Rund 2,6 Millionen Unterhaltsverpflichtete zahlen durch vermutlich fehlerhafte Unterhaltsurteile viel zu viel Unterhalt, schätzt Manfred Poweleit vom map-report. Damit fallen sie als Nachfrager für private Vorsorge weitgehend aus, weil sie die Kostenbelastung nach einer Scheidung oft nicht verkraften. Die Lage scheint mit der anstehenden Reform des Unterhaltsrechts eher noch schlechter zu werden: Das Bild verhungernder Mütter geistert nicht nur in den Köpfen vieler Familienrichter herum. Dabei deutet die Explosion der Scheidungsraten in den vergangenen 20 Jahren - jede zweite Ehe wird geschieden - darauf hin, dass der finanzielle Anreiz zur Scheidung durch den einkommensschwächeren Teil offenbar zu groß ist.

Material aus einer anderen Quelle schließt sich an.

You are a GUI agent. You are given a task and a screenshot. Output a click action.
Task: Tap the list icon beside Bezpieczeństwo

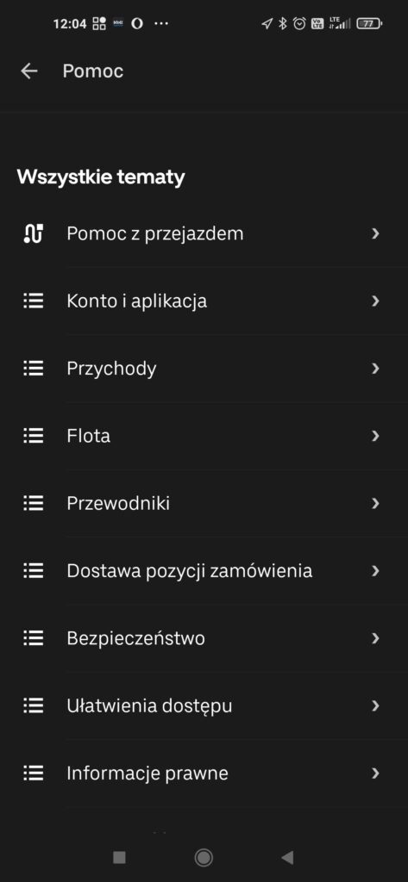[34, 638]
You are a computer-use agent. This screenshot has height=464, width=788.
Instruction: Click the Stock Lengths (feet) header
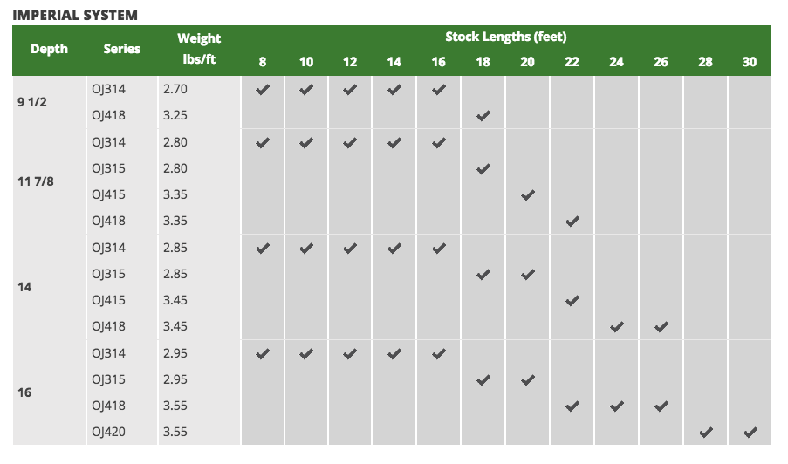pos(505,37)
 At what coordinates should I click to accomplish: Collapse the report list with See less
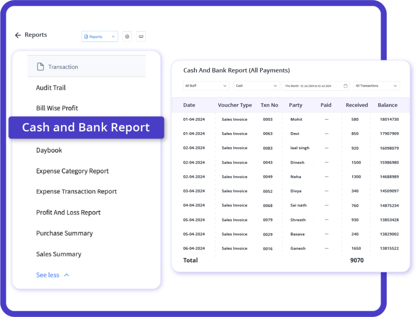click(48, 275)
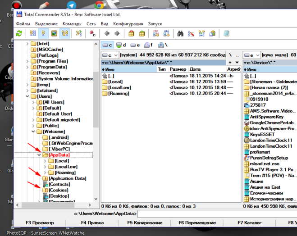Click the Refresh (reread source) toolbar icon
This screenshot has height=236, width=297.
point(19,33)
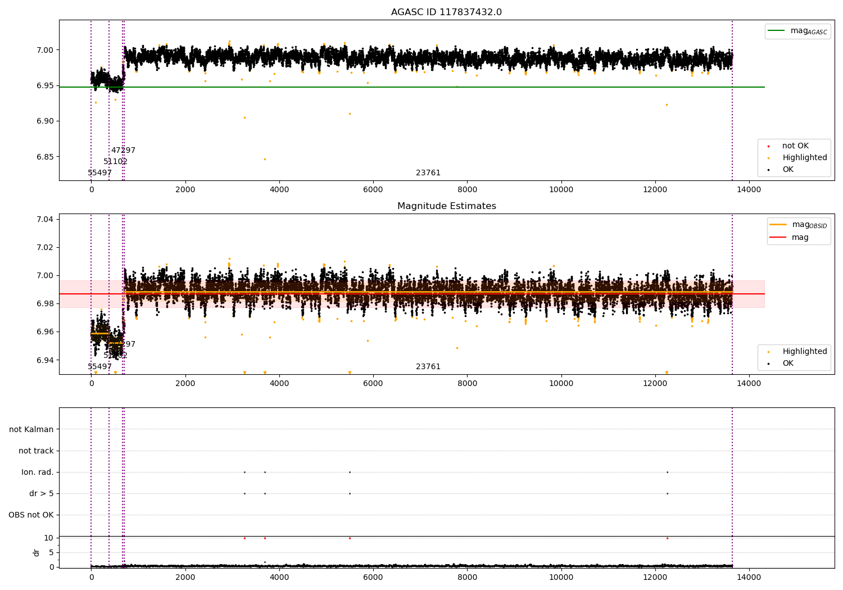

Volkswirt und map-report-Chefredakteur Poweleit macht die Rechnung auf und zeigt die Konsequenzen: 51,76 Prozent hoch ist inzwischen das Risiko, Opfer eines Scheidungsverfahrens zu werden. Damit sei es deutlich größer als die Gefahr, die Altersrente nicht zu erreichen und vorher zu sterben (18,79 Prozent) oder berufsunfähig zu werden und aus dem Erwerbsleben ausscheiden zu müssen (20,65 Prozent). Alle drei Risiken können in die finanzielle Katastrophe führen, aber im Falle der Scheidung ist den Versicherern bislang nichts eingefallen.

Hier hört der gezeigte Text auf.